- _WHAT YOU WILL DO_:
In the records below, find the line with "This screenshot has width=1220, height=688." and repeat exactly every line from it through the line with "more about Rhino/Grasshopper". Pictures stay out.

##### DATA FOR THIS EXERCISE

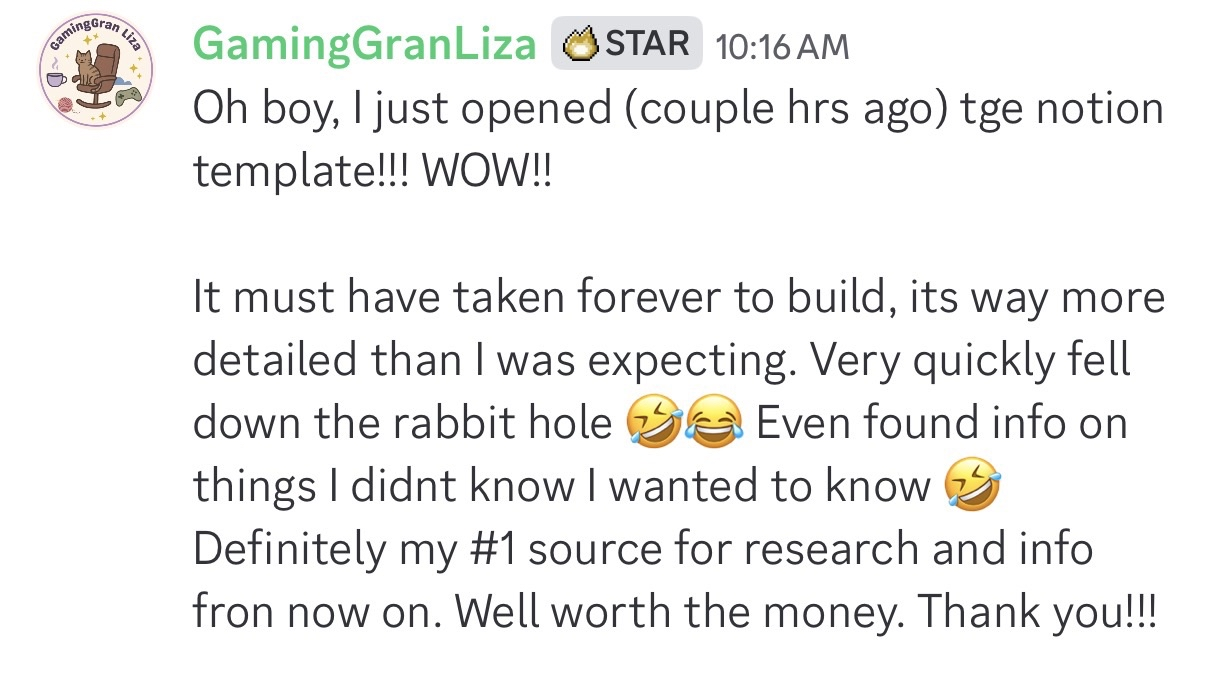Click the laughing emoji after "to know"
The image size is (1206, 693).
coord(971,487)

##########
##### DATA FOR THIS EXERCISE

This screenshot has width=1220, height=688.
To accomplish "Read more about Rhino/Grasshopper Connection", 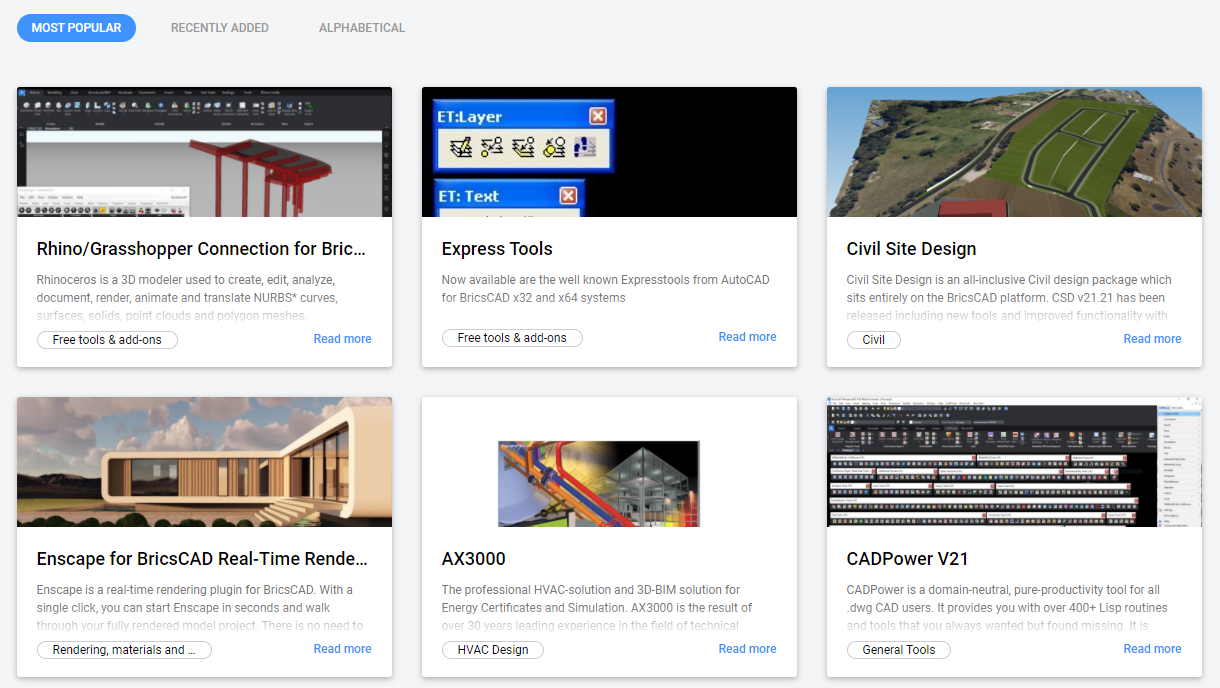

##########

- _SOLUTION TO THIS EXERCISE_:
This screenshot has width=1220, height=688.
To accomplish "Read more about Rhino/Grasshopper Connection", 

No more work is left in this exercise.